Virtual testing environments use network interface virbr0
, IP subnet
192.168.122.1/24
and the libvirt
firewalld zone by default.
Parameters¶
network_interface
the main network interface for provisioning nodes. It is recommended to use an isolated network for this purpose.
internal_ip
IPv4 address of the Bifrost node on the provisioning interface. Normally derived automatically. You can use the following command to detect it:
$ sudo awk '/^tftp_server =/ { print $3 }' /etc/ironic/ironic.conf 192.168.122.1
This IP address is used for all provisioning traffic: TFTP, iPXE, call-backs to Ironic and Inspector.

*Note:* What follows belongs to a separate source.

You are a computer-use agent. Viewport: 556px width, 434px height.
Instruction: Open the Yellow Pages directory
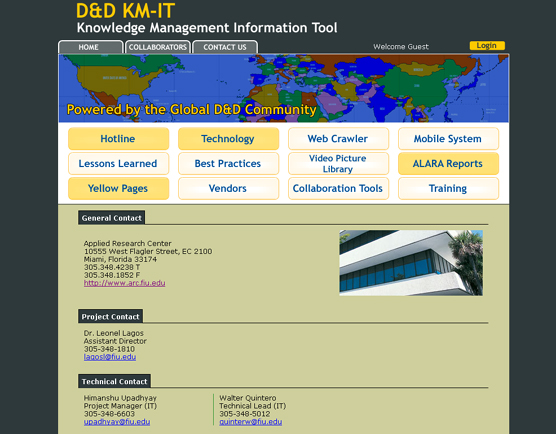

It is also used for the traffic between the services.
public_ip
IPv4 address of the Bifrost node that is accessible outside of the provisioning environment. Used e.g. to provide public URLs for the service catalog, when Keystone support is enabled.
Note
Bifrost does not currently support IPv6, contributions are welcome.
Locations¶
Note
Many locations are not writable or even readable by the regular user (even
the one that started installation). You need to use sudo
or add the user
to ironic
and nginx
groups.
Installation locations¶
/opt/stack/bifrost
is a Python virtual environment where all Python packages are installed.
/opt/stack/<reponame>
is a source directory for project
<reponame>
(e.g.ironic
) installed from source. Services are installed this way, while libraries are mostly installed as packages.Unlike most other locations, these paths will be owned by the user that installed Bifrost (i.e. your regular user).
Log locations¶
- journald
is used for logging from most services. For example, to get Inspector logs:
$ sudo journalctl -u ironic-inspector
/var/log/ironic/deploy
contains tarballs with ramdisk logs from deployment or cleaning. The file name format is
<node UUID>-<node name>-[cleaning-]<datatime>.tar.gz
. You can access the main logs like this:$ cd $(mktemp -d) $ sudo tar -xzf \ /var/log/ironic/deploy/493aacf2-90ec-5e3d-9ce5-ea496f12e2a5_testvm3_2021-11-08-17-34-18.tar.gz $ less journal # for ramdisks that use systemd, e.g. DIB-built $ less var/log/ironic-python-agent.log # for tinyIPA and similar
/var/log/ironic-inspector/ramdisk
contains tarballs with ramdisk logs from inspection. They are very similar to ramdisk logs from deployment and cleaning.
/var/log/nginx/
contains logs for serving files (iPXE scripts, images, virtual media ISOs).
/var/log/nginx/keystone
contains HTTP logs for Keystone API, complementing the logs from the
uwsgi@keystone-public
systemd unit.
Runtime locations¶
/var/lib/ironic/httpboot
HTTP root directory. Contains iPXE scripts and images, including
deployment_image.qcow2
which is built or downloaded during Bifrost installation.You can detect the root URL with the following command:
$ sudo awk '/^http_url =/ { print $3 }' /etc/ironic/ironic.conf http://192.168.122.1:8080/
/var/lib/tftpboot
TFTP root directory. Normally contains only the binaries to run iPXE on systems that don’t have an iPXE firmware built in. Can contain images when the
pxe
boot interface is used./var/lib/ironic/master_images
cache for instance images.
/var/lib/ironic/master_iso_images
cache for virtual media ISO images.
/var/lib/ironic/certificates
TLS certificates that are used to communicate to the ramdisk on the nodes when cleaning or deploying.
/run/ironic
When TLS is enabled, this directory contains unix sockets of Ironic and Inspector, which Nginx uses to pass requests.